• [Required task 1] In the rat forum thread, how many rats does the first poster say they have owned?
• [Required task 2] Carry on the rat forum thread from the point where it ends.

• [Quoted text]
⟨

Actually with rats, temperament and personality is very important to begin with. It'll have a massive effect on how easy it is to socialise your rats believe me. Take this from someone who's owned 5 rats each with their own personalities and it DOES make a difference. But yes, on the whole if you choose from a breeder or rescue that's going to be better.


----------



## YourSoJelly (Apr 22, 2013)

Thank you everyone. I was not trying to cause an argument, but tis not the point of WHERE the rats came from. To me, there is a different between buying the rat from a pet store versus rescuing a rat, already bought from a pet store.


----------



## ratclaws (Nov 11, 2012)

Here's the thread on Immersion Training that Rat Daddy wrote http://www.ratforum.com/showthread.php?67442-Immersion-Training-The-Guide


----------



## Rat Daddy (Sep 25, 2011)

There is a very fine line between supporting reputable breeders and recommending well socialized healthy breeder rats to new rat owners, something I've done, and creating a dynamic where people might actually avoid rescuing perfectly wonderful rat pups from snake food bins. As Fuzzy Rat was actually actively trying to get picked up in her bin and calling attention to herself, the very next hand that might have reached into that bin, perhaps minutes after we left the store would have dropped her into a cardboard carton, twenty minutes later she would have met a terrifying end... and there would be no immersion training and no shoulder rat threads here.

⟩

• [Raw data]
⟨

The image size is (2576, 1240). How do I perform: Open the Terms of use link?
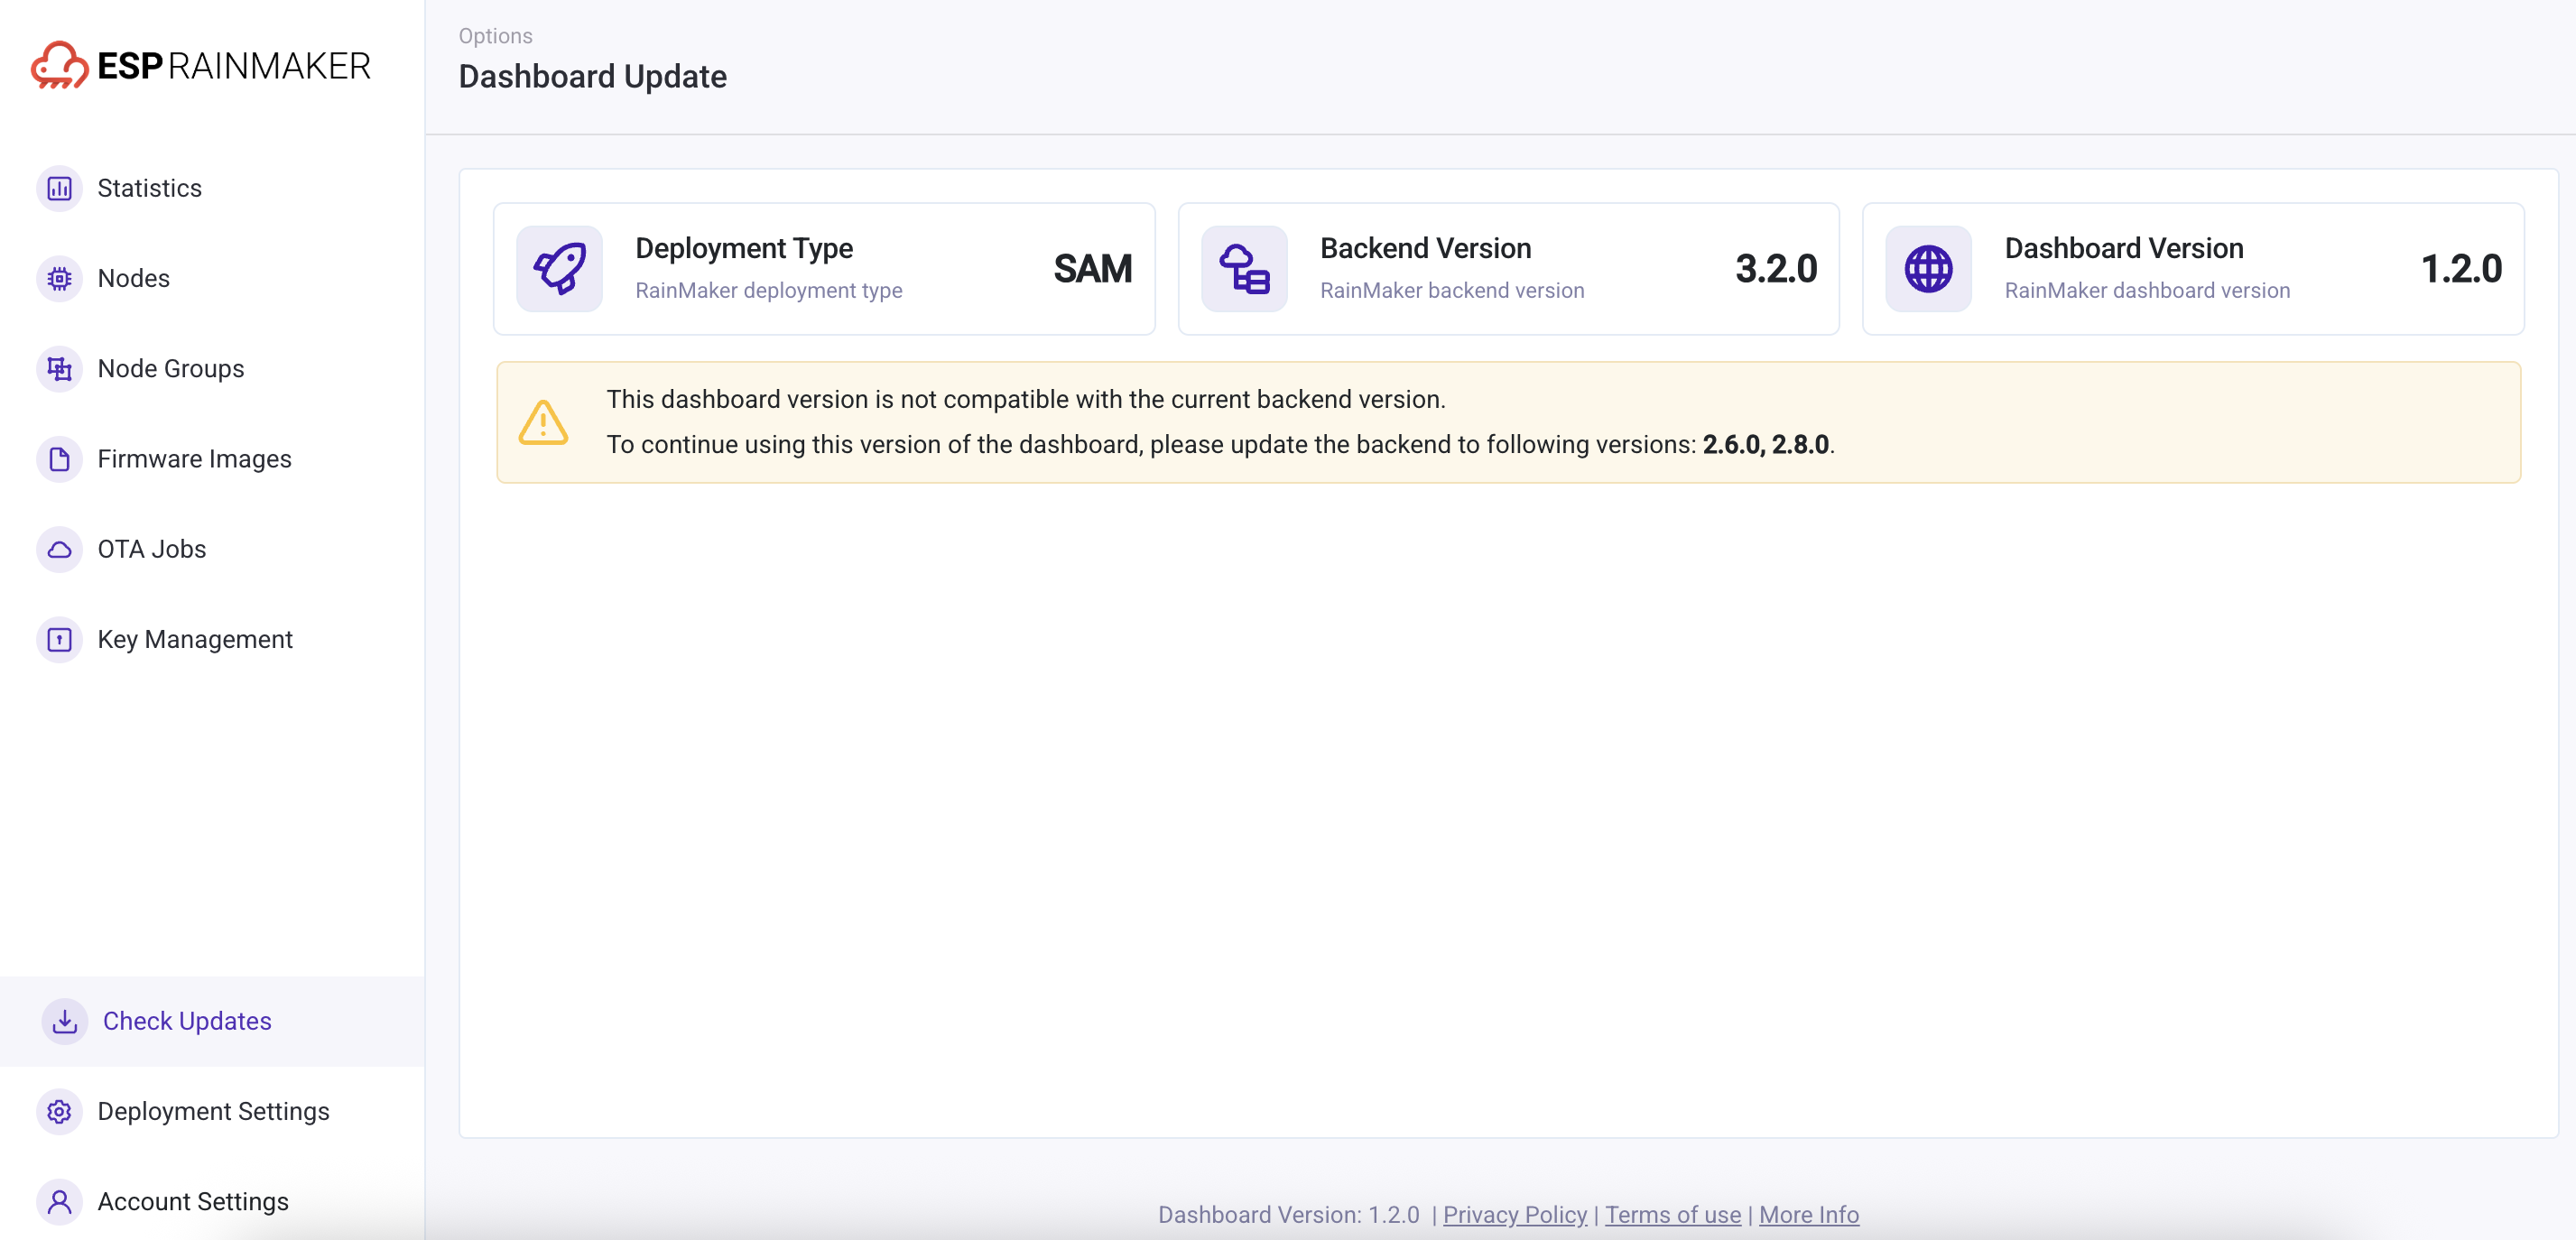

⟩

• [Task answer 1] Five rats, each with its own personality.

• [Task answer 2]
And yet some folks might say she was not rescued. How was she not rescued? She was in clear and present danger, and she was saved, I think that is the very definition of "rescue".

Beyond that this discussion becomes political... and usually hypocritical. Just about every person here who rails against the inhumane rat industry goes to their pet shop to buy their cages and their water bottles, and their rat food and their rat treats and their litter from the shop that sells feeder rats or mistreats their "pet" rats. So perhaps they would vote with their dollars and not give $2.49 to save a helpless little rat pup from a feeder bin, but they would turn around and buy a $150.00 cage, food, supplies and even expensive and unnecessary toys they could make better at home from there. 

Most of the new young people who come here start out by apologizing for buying a pet shop rat or rescuing a feeder. Why is that? Why do they have to apologize? Each and every one of them has opened her heart and her home and adopted an innocent rat that hasn't hurt anybody. That's a wonderful thing isn't it? And then look at the advise they get....

Go to the big box chain store and buy their highest mark up food....
Go to the pet shop and buy their most expensive cage...
Go to the pet shop and buy their most expensive bedding...
Go to the pet shop and buy treats, toys etc...

Yes, they should feel guilty for buying the $2.49 feeder rat from a pet shop, but no they shouldn't feel guilty about dropping a couple of hundred dollars a year there on supplies there.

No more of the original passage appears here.